*Exercise*. Copies of all lines that contain "arrow" are needed; take them from the data below.

*Data to use*.
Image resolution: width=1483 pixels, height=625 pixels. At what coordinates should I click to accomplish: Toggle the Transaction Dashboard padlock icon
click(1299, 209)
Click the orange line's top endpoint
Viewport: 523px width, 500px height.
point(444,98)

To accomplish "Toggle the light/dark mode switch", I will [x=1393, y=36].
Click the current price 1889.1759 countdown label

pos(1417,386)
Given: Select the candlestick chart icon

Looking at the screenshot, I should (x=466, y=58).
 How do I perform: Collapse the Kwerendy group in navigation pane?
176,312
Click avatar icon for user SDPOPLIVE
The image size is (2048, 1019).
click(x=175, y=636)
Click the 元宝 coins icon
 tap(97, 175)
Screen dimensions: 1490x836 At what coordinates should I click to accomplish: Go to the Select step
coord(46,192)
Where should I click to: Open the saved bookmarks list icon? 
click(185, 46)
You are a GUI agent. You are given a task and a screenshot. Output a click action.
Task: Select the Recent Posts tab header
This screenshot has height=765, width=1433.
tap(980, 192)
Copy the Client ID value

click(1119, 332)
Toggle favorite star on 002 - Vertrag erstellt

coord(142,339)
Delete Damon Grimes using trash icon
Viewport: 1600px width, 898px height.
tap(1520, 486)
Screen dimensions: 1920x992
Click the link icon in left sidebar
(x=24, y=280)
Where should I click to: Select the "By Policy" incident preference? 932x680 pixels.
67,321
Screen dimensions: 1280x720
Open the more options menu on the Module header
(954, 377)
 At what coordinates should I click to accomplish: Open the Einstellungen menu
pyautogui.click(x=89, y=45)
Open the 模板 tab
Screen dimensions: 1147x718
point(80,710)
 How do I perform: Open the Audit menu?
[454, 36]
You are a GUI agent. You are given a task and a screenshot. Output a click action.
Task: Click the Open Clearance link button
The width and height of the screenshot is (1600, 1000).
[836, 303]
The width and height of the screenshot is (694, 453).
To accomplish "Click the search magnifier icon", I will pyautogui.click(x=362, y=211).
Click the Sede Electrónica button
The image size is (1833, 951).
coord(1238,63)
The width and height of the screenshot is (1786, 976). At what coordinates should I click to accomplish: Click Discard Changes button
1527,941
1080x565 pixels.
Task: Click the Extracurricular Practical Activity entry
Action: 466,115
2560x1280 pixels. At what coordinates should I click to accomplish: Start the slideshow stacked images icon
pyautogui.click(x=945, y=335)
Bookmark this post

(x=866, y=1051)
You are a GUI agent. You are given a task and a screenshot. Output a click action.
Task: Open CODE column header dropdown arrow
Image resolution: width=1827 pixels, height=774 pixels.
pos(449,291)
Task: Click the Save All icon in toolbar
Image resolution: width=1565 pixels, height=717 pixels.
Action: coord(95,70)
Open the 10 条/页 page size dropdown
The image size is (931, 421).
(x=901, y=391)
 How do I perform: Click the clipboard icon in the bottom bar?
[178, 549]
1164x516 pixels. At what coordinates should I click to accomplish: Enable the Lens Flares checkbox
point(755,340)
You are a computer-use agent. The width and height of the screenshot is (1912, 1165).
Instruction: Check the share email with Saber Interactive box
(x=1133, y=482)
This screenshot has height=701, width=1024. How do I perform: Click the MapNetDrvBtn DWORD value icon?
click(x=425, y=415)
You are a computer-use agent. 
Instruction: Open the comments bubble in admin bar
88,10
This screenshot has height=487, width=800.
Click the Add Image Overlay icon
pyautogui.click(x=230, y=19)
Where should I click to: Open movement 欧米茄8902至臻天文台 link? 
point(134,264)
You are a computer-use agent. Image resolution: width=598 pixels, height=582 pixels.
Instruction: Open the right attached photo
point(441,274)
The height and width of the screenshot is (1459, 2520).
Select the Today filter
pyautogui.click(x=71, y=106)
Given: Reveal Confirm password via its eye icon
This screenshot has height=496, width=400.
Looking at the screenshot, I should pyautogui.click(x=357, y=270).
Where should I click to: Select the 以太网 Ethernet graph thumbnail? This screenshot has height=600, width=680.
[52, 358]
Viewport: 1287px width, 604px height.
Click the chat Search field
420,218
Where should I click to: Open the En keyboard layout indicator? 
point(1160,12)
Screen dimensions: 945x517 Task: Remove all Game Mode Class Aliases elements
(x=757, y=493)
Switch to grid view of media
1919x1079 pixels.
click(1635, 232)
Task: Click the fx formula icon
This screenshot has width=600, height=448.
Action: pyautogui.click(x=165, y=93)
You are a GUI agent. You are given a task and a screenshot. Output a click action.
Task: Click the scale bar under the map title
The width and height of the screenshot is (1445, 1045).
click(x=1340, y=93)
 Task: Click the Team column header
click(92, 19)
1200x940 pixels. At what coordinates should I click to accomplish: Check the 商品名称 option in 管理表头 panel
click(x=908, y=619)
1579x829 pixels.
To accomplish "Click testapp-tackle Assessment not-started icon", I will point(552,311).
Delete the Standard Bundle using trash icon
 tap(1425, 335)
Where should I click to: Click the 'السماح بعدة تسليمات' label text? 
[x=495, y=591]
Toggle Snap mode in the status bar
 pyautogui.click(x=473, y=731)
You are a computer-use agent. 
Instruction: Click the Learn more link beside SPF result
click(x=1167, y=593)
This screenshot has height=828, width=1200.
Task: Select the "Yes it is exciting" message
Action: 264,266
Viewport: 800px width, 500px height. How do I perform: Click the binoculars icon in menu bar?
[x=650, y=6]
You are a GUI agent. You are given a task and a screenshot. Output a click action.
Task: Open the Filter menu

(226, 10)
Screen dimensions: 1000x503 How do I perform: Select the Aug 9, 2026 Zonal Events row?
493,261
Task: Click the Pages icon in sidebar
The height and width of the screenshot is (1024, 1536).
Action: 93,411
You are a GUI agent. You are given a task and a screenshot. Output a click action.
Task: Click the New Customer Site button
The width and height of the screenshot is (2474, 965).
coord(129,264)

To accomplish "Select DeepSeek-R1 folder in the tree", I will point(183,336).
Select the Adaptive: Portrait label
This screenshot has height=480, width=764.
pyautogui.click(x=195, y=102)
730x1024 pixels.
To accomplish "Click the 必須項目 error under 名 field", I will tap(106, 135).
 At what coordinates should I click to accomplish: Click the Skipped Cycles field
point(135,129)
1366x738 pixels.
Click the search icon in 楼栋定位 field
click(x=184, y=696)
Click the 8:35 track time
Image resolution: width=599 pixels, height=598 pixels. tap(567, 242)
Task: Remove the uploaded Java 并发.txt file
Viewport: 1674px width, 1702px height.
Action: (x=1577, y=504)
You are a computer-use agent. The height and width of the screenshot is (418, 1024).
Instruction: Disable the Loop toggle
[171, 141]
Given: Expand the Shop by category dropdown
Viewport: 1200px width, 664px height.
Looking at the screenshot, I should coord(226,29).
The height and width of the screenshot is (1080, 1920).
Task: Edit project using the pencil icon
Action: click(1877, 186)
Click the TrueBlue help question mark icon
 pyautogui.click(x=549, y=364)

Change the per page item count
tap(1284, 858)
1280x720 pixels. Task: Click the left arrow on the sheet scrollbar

*Expected output*.
Task: Open CODE column header dropdown arrow
1280x720 pixels. Task: Click the left arrow on the sheet scrollbar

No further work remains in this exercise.